____ Texto del artículo

Ignacio Camacho-ABC
- Recelos nacionalistas y prejuicios de la izquierda impiden que el Ejército y la sanidad privada desbloqueen el problema
Si hubiésemos sufrido un terremoto movilizaríamos todos los recursos posibles. Son palabras de Rafael Bengoa, uno de esos expertos en salud pública que, por serlo de verdad y saber de lo que hablan, no merecen que los escuche el Gobierno. Lo entrevistaban ayer en la radio, a propósito del retraso en la vacunación, de la crecida alarmante del contagio y del inminente colapso hospitalario, y pedía medidas urgentes y una leva general de medios de asistencia, incluidas las fuerzas armadas y el sector privado, para solucionar el atasco. Pero el poder sestea. El Consejo de Ministros no ofrece respuestas a las autonomías que le reclaman decisiones perentorias -para qué querrá el decreto de alerta- y el proceso de inmunización discurre a marcha lenta porque una parte del personal de atención primaria ha estado de vacaciones durante las fiestas. Las mutuas sanitarias, con once millones de españoles en su cobertura, están al margen por un prejuicio ideológico de la izquierda. Y el Ejército, la institución con mayor capacidad logística para abordar el problema, continúa acuartelado por no despertar suspicacias en dos territorios cuyas autoridades nacionalistas recelan de su presencia.

________
____ Datos disponibles

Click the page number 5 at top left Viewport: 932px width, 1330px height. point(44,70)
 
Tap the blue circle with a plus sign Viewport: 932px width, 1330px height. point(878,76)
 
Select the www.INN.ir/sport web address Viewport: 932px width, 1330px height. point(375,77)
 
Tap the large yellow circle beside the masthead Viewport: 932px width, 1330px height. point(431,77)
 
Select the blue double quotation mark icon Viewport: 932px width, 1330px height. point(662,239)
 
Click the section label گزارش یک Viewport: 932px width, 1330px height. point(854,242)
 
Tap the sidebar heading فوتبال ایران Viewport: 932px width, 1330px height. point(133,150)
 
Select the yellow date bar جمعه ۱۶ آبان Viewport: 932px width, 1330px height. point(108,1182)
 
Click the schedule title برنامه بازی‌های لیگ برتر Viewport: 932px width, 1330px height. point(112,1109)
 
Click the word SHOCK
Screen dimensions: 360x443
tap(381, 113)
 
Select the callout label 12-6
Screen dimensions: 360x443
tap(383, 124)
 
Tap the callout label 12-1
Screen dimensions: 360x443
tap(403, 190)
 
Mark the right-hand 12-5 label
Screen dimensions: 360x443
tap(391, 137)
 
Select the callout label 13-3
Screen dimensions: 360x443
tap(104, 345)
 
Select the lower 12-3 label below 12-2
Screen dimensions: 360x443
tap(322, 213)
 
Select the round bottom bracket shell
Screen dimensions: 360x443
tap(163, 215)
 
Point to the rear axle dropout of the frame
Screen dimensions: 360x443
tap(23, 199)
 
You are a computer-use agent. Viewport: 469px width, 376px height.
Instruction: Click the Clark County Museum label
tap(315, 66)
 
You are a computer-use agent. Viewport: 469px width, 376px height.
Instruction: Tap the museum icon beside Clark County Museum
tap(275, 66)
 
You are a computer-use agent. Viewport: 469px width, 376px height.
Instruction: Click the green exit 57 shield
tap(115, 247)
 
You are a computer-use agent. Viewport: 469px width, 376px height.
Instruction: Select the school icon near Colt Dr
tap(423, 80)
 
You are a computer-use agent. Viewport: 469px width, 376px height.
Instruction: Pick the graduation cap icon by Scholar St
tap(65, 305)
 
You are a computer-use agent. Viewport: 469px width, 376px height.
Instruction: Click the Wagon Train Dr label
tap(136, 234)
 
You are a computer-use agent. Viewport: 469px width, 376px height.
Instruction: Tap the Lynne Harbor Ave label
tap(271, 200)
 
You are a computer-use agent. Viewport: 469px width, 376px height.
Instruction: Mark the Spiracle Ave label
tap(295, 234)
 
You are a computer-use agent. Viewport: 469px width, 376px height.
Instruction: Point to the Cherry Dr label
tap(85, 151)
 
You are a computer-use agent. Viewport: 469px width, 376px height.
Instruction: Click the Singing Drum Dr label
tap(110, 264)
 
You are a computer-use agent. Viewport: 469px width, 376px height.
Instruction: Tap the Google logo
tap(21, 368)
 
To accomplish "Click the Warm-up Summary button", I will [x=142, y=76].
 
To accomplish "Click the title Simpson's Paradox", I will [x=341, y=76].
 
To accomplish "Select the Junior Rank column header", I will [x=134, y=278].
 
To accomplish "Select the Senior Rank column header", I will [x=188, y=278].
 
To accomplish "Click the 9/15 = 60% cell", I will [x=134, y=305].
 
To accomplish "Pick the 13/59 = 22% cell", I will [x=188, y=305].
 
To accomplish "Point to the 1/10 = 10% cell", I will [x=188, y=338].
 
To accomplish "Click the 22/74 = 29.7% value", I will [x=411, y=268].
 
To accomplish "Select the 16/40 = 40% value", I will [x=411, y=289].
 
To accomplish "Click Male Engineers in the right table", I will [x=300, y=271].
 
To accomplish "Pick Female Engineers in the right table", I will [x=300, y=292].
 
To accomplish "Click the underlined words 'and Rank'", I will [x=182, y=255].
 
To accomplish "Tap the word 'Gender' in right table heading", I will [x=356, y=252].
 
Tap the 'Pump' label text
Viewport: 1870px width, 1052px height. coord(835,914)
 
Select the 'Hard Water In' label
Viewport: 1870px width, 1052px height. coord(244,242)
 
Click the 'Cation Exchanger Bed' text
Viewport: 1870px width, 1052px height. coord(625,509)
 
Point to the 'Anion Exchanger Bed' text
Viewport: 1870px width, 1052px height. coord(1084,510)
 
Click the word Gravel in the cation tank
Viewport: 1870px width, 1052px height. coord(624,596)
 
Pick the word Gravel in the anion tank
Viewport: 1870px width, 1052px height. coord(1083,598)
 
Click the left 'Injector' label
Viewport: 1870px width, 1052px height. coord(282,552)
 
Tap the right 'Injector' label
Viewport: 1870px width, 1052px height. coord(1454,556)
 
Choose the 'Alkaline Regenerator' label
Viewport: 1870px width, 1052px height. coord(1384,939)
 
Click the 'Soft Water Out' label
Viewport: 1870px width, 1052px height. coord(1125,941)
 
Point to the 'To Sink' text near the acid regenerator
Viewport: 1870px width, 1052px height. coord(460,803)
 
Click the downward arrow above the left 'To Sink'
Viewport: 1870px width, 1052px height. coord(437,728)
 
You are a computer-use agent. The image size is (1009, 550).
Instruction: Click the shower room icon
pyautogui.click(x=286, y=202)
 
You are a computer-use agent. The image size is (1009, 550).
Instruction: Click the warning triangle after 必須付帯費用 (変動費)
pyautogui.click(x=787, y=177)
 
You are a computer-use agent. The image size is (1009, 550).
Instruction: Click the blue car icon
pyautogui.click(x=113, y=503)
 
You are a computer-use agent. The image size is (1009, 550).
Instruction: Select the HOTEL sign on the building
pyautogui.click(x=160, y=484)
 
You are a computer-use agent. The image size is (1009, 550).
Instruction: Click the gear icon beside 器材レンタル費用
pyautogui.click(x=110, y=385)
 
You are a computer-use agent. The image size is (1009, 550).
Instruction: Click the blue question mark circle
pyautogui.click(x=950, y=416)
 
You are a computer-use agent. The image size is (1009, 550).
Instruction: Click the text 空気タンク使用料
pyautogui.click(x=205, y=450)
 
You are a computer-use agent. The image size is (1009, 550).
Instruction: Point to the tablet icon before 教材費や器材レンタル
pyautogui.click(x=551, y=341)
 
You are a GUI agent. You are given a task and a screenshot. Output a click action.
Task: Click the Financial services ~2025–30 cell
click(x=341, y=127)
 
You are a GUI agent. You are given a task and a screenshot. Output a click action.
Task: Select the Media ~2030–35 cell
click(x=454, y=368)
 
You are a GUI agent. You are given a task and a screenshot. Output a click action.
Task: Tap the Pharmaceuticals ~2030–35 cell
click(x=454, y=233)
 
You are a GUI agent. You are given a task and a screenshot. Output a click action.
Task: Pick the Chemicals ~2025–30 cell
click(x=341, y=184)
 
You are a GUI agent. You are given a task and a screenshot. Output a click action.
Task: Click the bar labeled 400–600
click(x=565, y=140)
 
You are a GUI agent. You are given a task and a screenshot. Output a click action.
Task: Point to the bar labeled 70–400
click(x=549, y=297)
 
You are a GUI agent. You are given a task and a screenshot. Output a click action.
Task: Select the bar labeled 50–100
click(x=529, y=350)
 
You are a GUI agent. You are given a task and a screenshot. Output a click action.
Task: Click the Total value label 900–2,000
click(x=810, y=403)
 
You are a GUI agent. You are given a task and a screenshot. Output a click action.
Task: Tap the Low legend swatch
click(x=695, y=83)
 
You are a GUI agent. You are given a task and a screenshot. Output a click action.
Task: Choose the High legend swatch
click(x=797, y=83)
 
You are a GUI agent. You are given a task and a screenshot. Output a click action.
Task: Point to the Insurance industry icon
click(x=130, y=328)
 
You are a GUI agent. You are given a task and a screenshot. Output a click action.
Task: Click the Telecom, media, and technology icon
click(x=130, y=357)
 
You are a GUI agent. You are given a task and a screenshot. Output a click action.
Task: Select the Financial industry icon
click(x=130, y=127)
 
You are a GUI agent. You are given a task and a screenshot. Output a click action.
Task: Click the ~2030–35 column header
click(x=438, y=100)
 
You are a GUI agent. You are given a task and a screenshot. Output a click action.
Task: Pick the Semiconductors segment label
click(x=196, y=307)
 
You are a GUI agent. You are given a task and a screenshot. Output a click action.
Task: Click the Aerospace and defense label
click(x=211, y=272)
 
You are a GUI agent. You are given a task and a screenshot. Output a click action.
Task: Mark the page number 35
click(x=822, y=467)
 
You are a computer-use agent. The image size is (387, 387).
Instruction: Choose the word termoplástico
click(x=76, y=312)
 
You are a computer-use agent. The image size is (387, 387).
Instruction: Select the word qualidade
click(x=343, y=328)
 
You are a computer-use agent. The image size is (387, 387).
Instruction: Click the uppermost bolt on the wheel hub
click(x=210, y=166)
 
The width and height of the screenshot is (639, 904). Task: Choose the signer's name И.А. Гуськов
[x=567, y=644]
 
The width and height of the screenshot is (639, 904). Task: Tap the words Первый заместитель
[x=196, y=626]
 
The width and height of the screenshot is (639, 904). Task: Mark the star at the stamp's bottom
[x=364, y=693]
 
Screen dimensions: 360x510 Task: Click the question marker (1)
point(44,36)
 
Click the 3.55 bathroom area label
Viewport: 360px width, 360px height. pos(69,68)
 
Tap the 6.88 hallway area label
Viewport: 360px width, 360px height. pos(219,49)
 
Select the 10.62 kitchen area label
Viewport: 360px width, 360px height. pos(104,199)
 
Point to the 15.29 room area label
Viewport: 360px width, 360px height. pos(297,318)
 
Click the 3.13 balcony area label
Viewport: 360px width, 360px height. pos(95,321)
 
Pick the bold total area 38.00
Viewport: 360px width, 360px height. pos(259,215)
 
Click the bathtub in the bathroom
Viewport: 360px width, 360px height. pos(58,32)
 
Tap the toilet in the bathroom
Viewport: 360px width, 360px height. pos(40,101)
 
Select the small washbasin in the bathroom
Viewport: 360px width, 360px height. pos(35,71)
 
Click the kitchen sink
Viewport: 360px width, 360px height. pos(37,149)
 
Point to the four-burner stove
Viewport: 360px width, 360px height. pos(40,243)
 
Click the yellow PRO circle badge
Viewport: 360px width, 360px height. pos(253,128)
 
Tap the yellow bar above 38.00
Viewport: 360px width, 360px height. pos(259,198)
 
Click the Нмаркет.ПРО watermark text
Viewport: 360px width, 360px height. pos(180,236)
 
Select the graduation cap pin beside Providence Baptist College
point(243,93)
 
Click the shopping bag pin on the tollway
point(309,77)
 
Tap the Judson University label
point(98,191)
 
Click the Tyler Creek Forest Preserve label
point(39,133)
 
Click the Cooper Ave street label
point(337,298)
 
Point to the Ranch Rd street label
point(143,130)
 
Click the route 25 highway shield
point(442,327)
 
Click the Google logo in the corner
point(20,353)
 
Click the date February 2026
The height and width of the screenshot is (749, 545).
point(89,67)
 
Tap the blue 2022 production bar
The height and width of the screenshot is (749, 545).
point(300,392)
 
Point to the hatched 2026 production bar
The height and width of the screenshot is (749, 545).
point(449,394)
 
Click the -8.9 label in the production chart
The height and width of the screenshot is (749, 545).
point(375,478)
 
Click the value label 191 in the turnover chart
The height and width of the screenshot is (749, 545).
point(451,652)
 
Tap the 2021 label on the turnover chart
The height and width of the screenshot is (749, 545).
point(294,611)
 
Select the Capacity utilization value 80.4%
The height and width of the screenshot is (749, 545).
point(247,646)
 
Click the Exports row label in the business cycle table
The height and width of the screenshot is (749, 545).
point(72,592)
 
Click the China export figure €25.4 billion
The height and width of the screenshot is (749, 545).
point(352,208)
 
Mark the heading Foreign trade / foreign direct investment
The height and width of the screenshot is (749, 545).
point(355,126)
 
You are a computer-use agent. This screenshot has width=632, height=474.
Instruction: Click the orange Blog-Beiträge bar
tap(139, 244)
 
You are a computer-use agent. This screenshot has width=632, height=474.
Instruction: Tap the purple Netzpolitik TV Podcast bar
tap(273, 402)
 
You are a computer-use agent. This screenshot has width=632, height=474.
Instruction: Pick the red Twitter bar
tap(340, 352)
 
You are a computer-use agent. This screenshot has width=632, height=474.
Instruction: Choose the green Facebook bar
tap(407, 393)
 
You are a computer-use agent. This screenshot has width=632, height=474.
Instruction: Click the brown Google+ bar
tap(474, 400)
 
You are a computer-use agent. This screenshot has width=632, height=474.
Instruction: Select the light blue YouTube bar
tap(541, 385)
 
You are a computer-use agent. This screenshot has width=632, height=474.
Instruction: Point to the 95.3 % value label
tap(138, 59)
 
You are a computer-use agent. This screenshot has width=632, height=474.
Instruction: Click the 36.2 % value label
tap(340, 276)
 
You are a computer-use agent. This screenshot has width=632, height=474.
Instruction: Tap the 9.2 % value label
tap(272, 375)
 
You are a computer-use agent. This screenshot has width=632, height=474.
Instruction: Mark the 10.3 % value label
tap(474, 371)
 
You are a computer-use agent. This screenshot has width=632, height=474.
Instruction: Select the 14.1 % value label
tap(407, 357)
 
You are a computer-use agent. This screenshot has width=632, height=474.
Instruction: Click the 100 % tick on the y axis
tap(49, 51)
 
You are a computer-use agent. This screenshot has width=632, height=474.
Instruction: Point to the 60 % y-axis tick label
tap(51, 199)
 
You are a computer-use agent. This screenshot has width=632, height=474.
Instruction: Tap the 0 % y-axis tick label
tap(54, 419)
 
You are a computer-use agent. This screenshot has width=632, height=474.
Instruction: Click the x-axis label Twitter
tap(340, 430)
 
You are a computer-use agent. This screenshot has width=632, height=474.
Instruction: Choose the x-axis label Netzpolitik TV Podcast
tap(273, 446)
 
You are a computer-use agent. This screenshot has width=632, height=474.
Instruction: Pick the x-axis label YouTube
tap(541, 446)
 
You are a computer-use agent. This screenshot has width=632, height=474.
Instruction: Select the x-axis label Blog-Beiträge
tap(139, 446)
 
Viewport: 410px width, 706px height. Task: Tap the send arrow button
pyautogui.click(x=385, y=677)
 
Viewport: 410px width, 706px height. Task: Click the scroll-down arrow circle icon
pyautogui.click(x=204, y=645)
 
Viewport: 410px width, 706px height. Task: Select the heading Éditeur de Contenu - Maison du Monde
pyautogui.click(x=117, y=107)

________

Descripción del problema:
Prolonga el artículo sobre el retraso en la vacunación, empezando justo después de su última frase.

La respuesta:
El carácter público de un servicio lo determina quién se beneficia de él y quién lo paga, no quién lo presta. La vacuna es pública porque la sufragan y la reciben los ciudadanos, y eso vuelve irrelevante si el que la inyecta en sus brazos es un militar, una enfermera de una clínica privada o un funcionario. Se trata de hacer bien y rápido un trabajo cuya organización y coordinación es responsabilidad del Estado. Ante una crisis a punto de alcanzar un grado dramático -por tercera vez en menos de un año- resultan incomprensibles las reticencias, las dudas o la demora en recurrir a todo el capital técnico y humano que sea necesario. Y es especialmente irritante el empeño por mantener al Ejército con los brazos cruzados después de su relevante aportación -destacada ayer por el Rey- en las anteriores fases de la pandemia, cuando la sociedad comprobó de cerca la eficacia, el dinamismo y la viveza con que los uniformados colaboraron en tareas de emergencia.
Al comenzar enero se han juntado dos factores de máximo riesgo: una cepa nueva del virus con enorme velocidad de transmisión, y un embotellamiento en la Administración de los ansiados anticuerpos. Las cifras de enfermos se han disparado, como era previsible, en el paréntesis navideño. Varias comunidades están endureciendo las restricciones de movilidad y planteando otro confinamiento que ya han adoptado algunas naciones europeas y que tendría efectos demoledores sobre la economía y el empleo. Van a hacer falta muchas manos, mucho compromiso social y un esfuerzo que corresponde liderar al Gobierno con las facultades excepcionales que solicitó y obtuvo para ello. Pero va tarde, como siempre, y se acaba el tiempo.